Sous le déploiement majestueux de branches de l’humide taillis
Dans l’herbe dorlotée je me couche, mes tempes sur mes paumes,
Je n’autorise pas le sommeil à m’abattre de son végétal baume
Car lentement je me mets à siffler le sortilège des serpents gris

Qu’ils glissent sous les feuilles aux douces eaux ondulantes,
Aux secrètes flammes verdâtres tremblant sous la braise,
Qu’ils dirigent vers moi leur tête triangulaire et mauvaise,
Où des yeux troubles veillent sous les paupières transparentes.

Avec un sifflement prolongé le chant irrévélé commence,
Qui les rassemblera de loin et les flattera, trompeur,
Et ils ramperont vers moi sur la mousse verte et en fleurs,
Hors de l’obscurité telles des sources qui de la terre s’élancent

Et voici que de tous côtés j’entends un friselis de forêt,
Enroulés sur les branches comme la chaîne du malicieux lierre
Ils bâtissaient leur venin d’ivraie dans l’herbage vert
Dans les eaux du bois cachés sous de gros cailloux somnolaient.

Or mon incantation repousse loin leurs premiers frissonnements
Soudain chacun d’entre eux quitte du bois son nid désertique
Aussi, vaincus par le long supplice du sifflement chromatique,
Se mesurent-ils en mon rythme étrange par un lent glissement.
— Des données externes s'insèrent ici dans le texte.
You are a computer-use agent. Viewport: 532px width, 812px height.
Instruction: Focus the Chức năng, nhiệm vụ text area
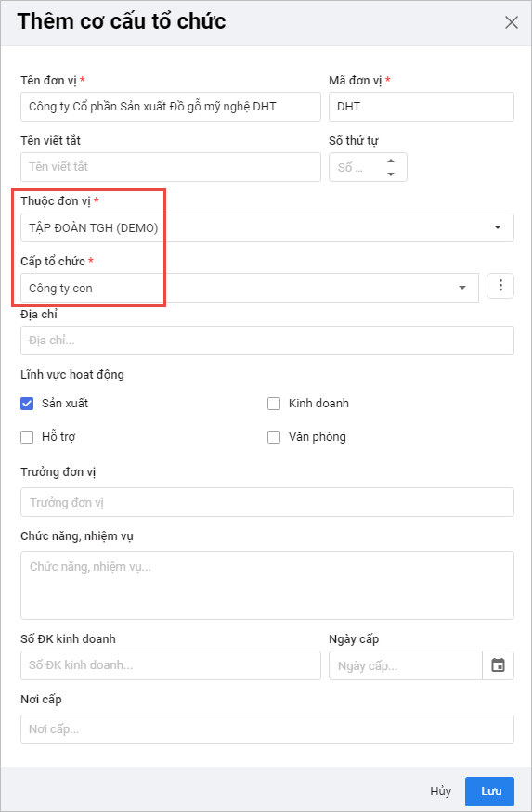pyautogui.click(x=267, y=586)
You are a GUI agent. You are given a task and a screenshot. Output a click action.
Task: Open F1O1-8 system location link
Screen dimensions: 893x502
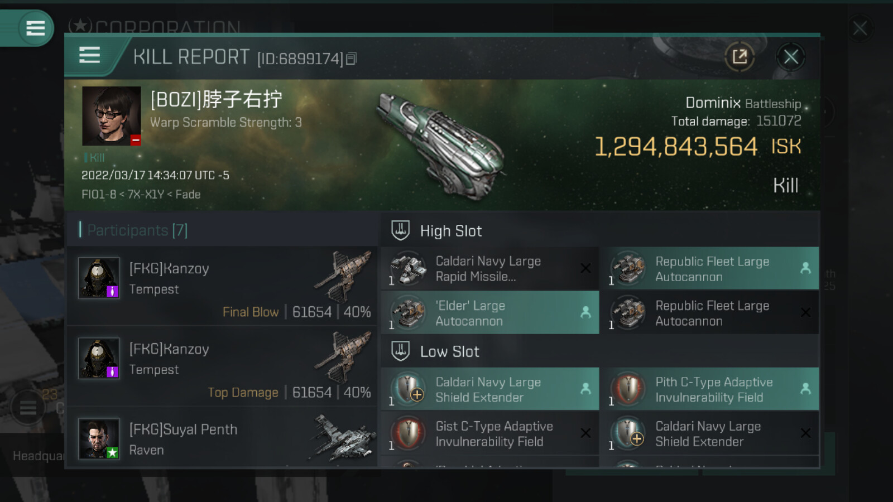click(x=99, y=194)
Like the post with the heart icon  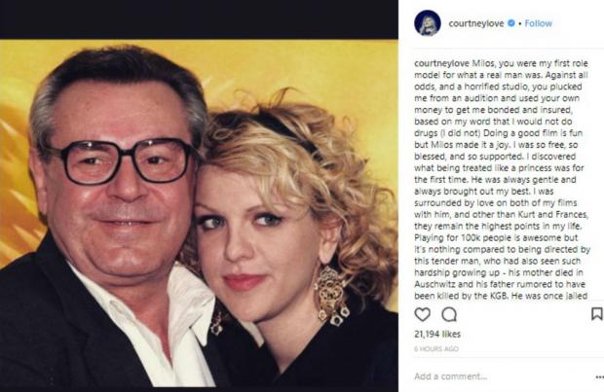(423, 314)
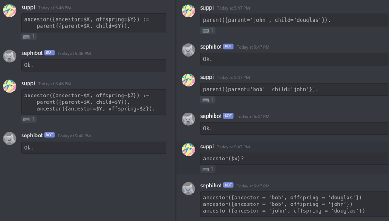Toggle the keyboard reaction under the first ancestor rule
Viewport: 389px width, 221px height.
[x=29, y=37]
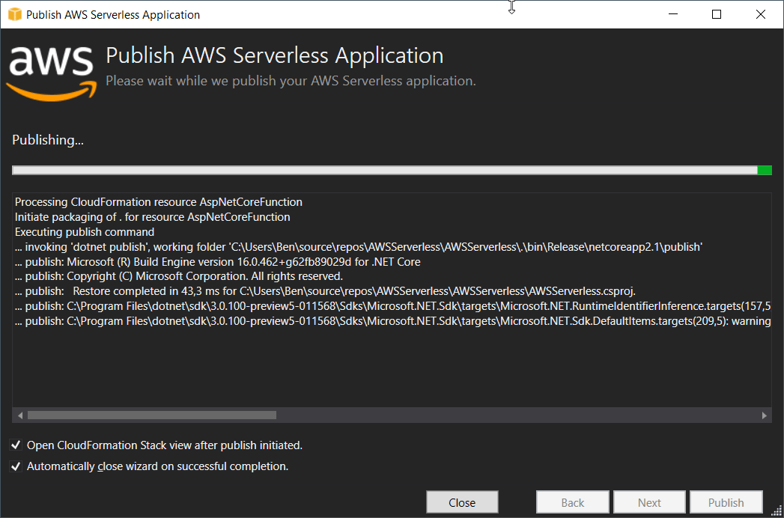Click the AWS logo in the header
Screen dimensions: 784x518
[50, 72]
Venez ô vous serpents dans l’herbe à plat ventre ondoyant
Brins longs comme lances plantées en pierre, vos visages rêvés !
Venez ô vous arc-boutés comme des chaînes, lors enchaînés
Aux invincibles cadences de mon chant jamais chanté auparavant

Venez ô vous secrets, fastueux, envoûtés par une voix singulière !
Désormais vos ébats seuls dans leurs rythmes se transformeront
Et impuissantes contre moi vos dangereuses langues seront,
Qui telles de vénéneuses fleurs lancent leur venin amer.

Dans les hautes herbes j’étais couchée, ô vous, en vous guettant,
Qui à mes pieds déposez tout le pouvoir caché du bocage
Et son entière subtilité m’offrez en d’illusoires virages
Tandis que mon sifflement devient chant de victoire à présent.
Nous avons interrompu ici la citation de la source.